Lisboa, seducción sincera
Cuando pisas Lisboa por primera vez pueden suceder dos cosas: que te seduzca y quieras quedarte una temporadita, o que sólo pienses en largarte. No apta para el turista exclusivamente fashion, que creerá haber recorrido un par de décadas atrás en el tiempo, sí es un destino perfecto para quienes no dedican la vida a su aspecto o a lo que se van a poner. Pero no te equivoques, porque esta ciudad que no te juzga a primera vista sí tiene su propio código de conducta, resumido en la frase escrita en los pasos de cebra: “pare aquí para ver y ser visto”. Algo muy práctico en una ciudad proclive al cruising.
Una mirada
La capital de Portugal te recibe desde el aire con una impresionante vista del rio Tajo, el Tejo para ellos, marcado por el Ponte Vasco da Gama en un extremo de la ciudad y el Ponte 25 de Abril en el otro, vigilados desde el estuario por el monumental Cristo Rey, que abre los brazos hacia Lisboa. Con más de medio millón de habitantes, tiene una área metropolina que suma hasta los tres millones de personas, cerca de un tercio de la población de Portugal.
Ya en tierra y tras dejar el aeropuerto, muy cercano a la ciudad y bien comunicado a través de autobuses y taxis, Lisboa va mostrando sus cartas de presentación en forma de mil detalles. Desde Pombal hacia el sur, en dirección al río, la Avenida de Liberdade y sobretodo Chiado ofrecen una nítida imagen de su monumentalidad sin excesos y su belleza. El castillo de Sao Jorge, enfrentado a Bairro Alto, ambos encaramados en sendos montes, cierran por el este y el oeste a la ciudad, protegiéndola de los vientos atlánticos. Fuera de estos límites el Monasterio dos Jerónimos, la torre de Belem y su “doca” (puerto) son la rúbrica clásica confirmada en el otro extremo de Lisboa por la modernidad del Parque das Naçoes. Y de nuevo en el centro, la Casa dos Bicos, la Praça do Comercio, la zona de tiendas de Baixa, o la catedral mandada construir por el primer rey de Portugal en el siglo XII.
Siempre arriba
Bairro Alto hace honor a su nombre, y está encaramado un un monte al que puedes subir en un pintoresco eléctrico que ha buscado el punto de mayor pendiente, o bien a pie por las calles que contornean la subida para que sea menos pesada. El barrio está salpicado de restaurantes, tiendas, bares y sabor popular. El fin de semana se convierte en una de las zonas de fiesta más concurridas de la capital y es también el territorio gay por excelencia, aunque en los últimos años se le ha sumado Príncipe Real con los locales de corte más moderno.
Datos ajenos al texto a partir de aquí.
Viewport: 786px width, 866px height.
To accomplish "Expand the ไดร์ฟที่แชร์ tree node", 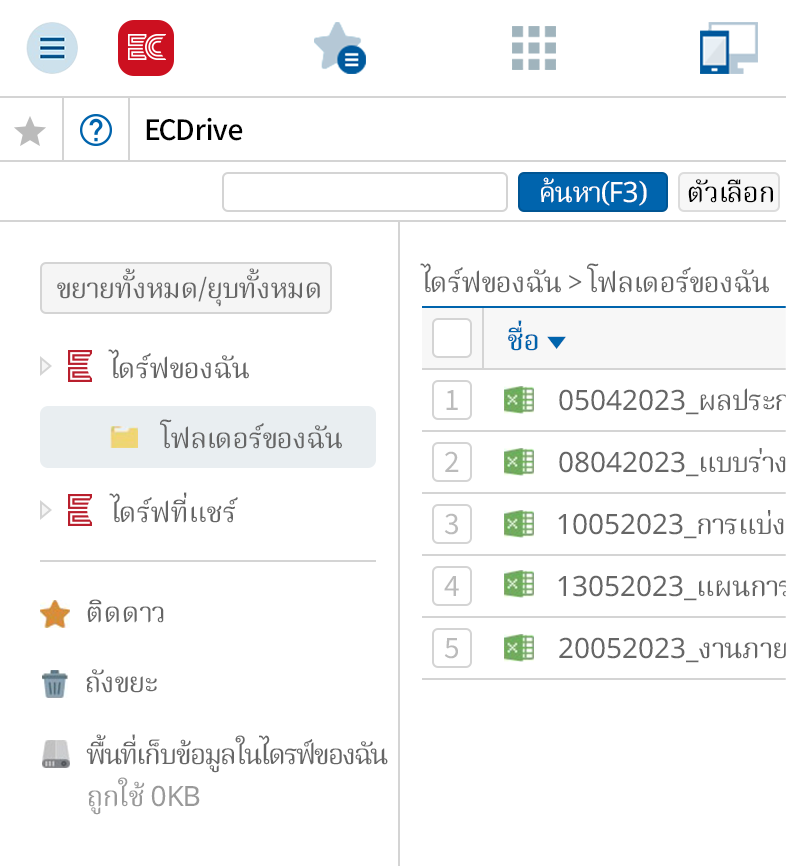I will (x=45, y=512).
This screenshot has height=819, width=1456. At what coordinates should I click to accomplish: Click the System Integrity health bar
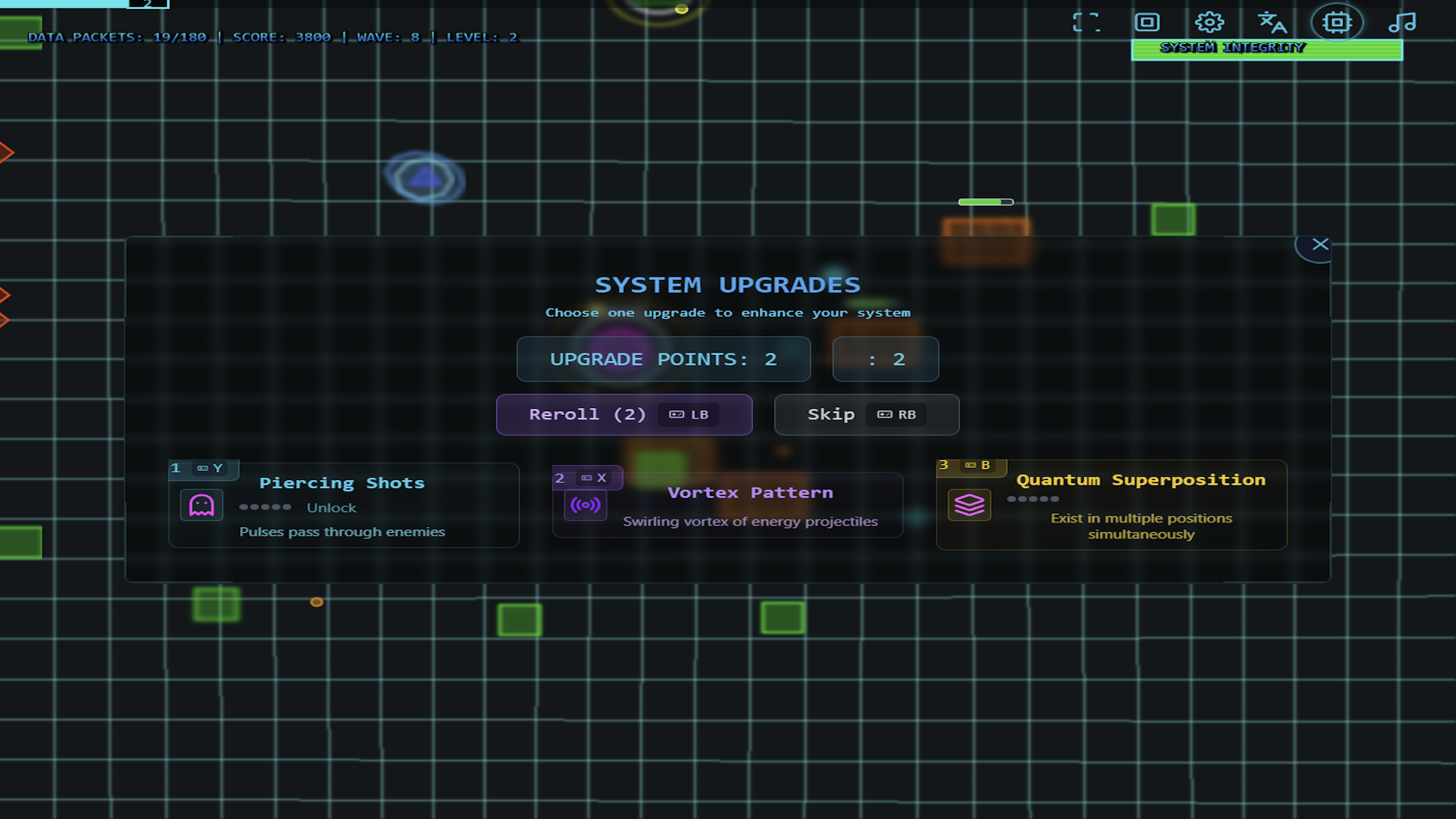[1266, 50]
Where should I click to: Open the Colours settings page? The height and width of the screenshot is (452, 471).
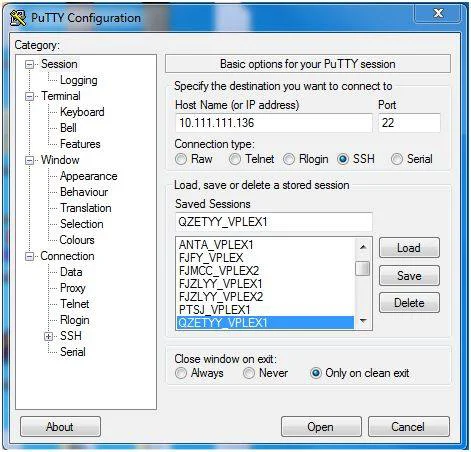[77, 240]
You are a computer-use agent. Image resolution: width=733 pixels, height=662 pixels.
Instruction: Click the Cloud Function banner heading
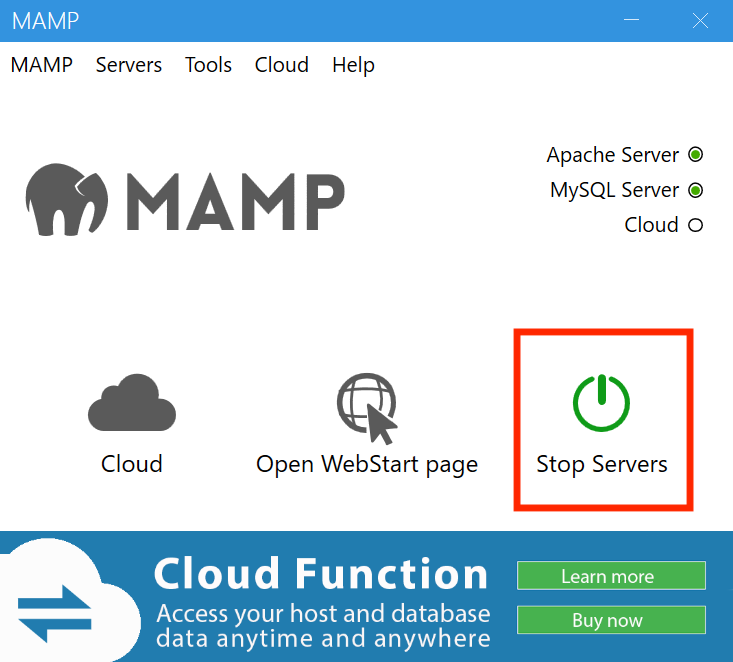[321, 574]
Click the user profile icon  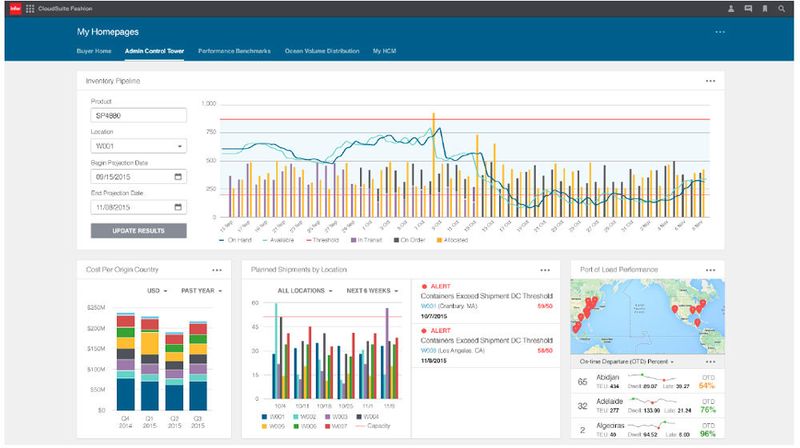point(731,8)
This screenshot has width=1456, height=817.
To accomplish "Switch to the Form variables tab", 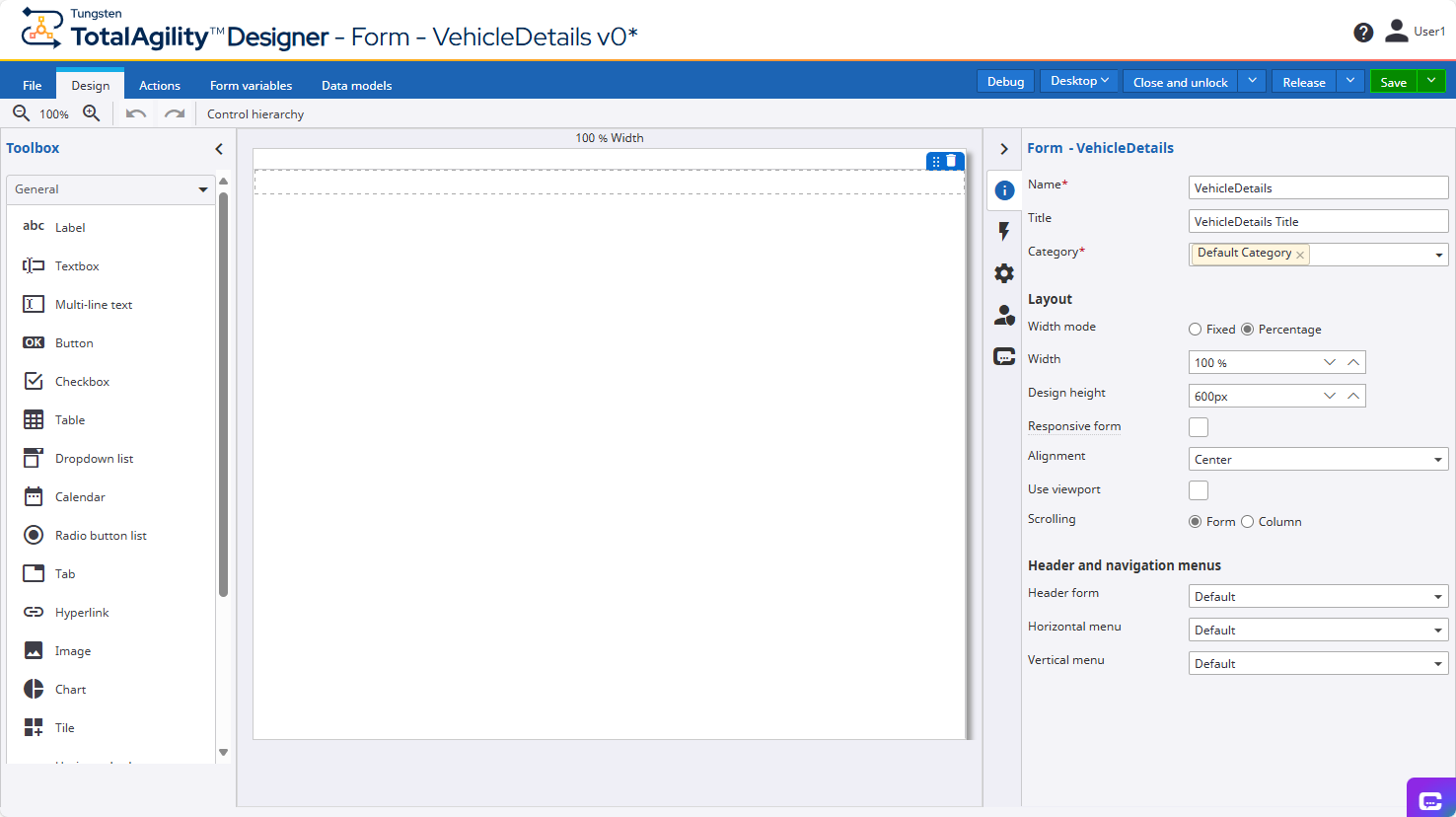I will point(251,86).
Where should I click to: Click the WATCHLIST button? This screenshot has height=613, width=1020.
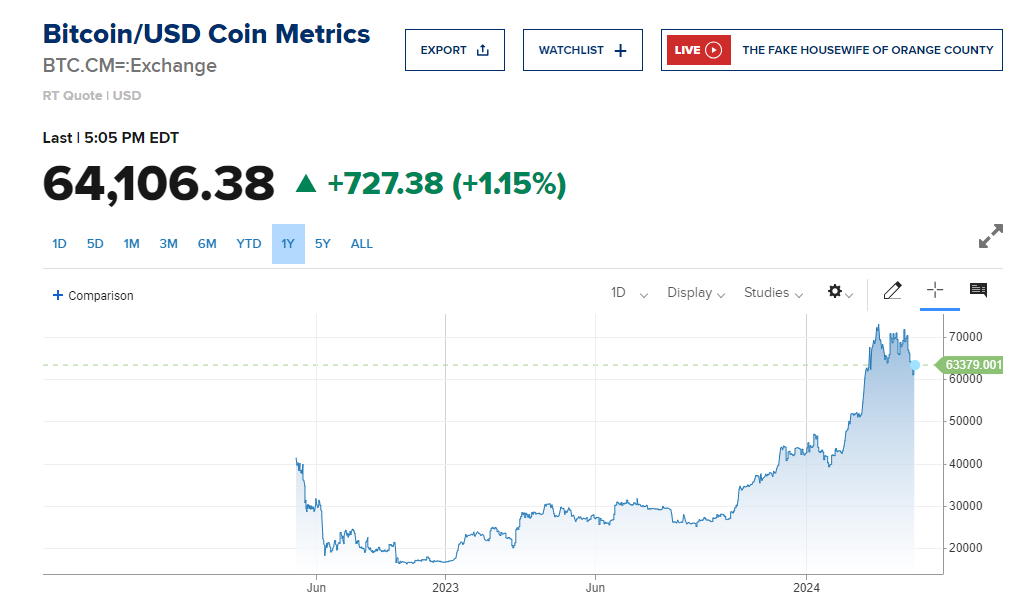coord(582,50)
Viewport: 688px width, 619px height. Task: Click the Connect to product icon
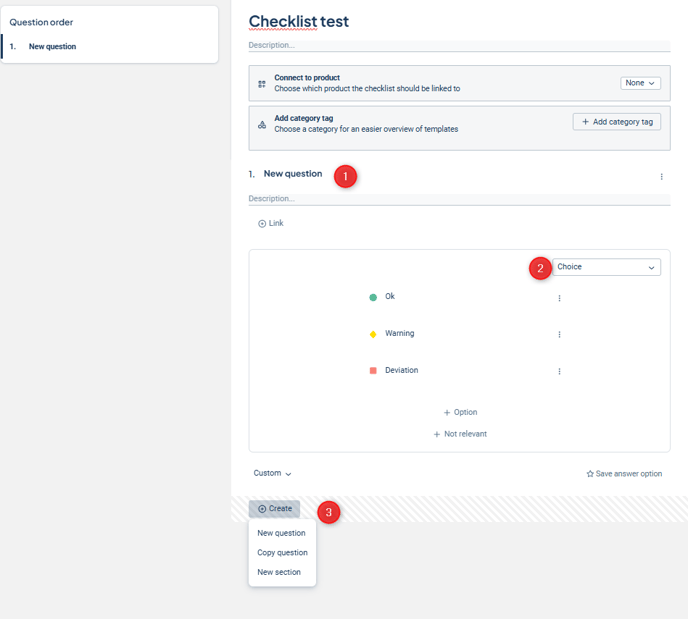click(x=262, y=84)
En Bairro Alto la mayoría de locales de ambiente tienen timbre para entrar, excepto Portas Largas, un pequeño café en el que suenan fados. Esta es una selección de algunos de ellos.
BARES / CAFES
Portas Largas
Rua da Atalaia 105
Café abierto desde pimera hora de la tarde.
106
Rua Sao Marçal 106
Lleno de turistas
Max
Rua Sao Marçal 15
Primer bar de osos de Portugal.
Sétimo Céu
Travessera da Espera 54
Pequeño y divertido
DISCOS
Bric-a-Bar
Rua Cecílio de Sousa, 82
Cuarto oscuro, local amplio, ligue seguro.
Finalmente
Rua da Palmeira 38
Es el último en cerrar.
RESTAURANTES
Inox
Rua da Barroca 129
Buena comida en el centro del Bairro Alto
Sinal
Rua das Gáveas 89
Hotel Anjo Azul
Situado en pleno centro de Bairro Alto, la zona gay por excelecia de Lisboa, el Hotel Anjo Azul cuenta con más de treinta habitaciones a precios muy asequibles. Rodeado de restaurantes, bares de copas y curiosas tiendas que poblan el barrio, se aparta un par de calles de la bulliciosa noche de los fines de semana.
De carácter familliar y ambiente muy tranquilo, ofrece un copioso desayuno a sus clientes, que sin buscar lujos quieren disfrutar de una estancia agradable.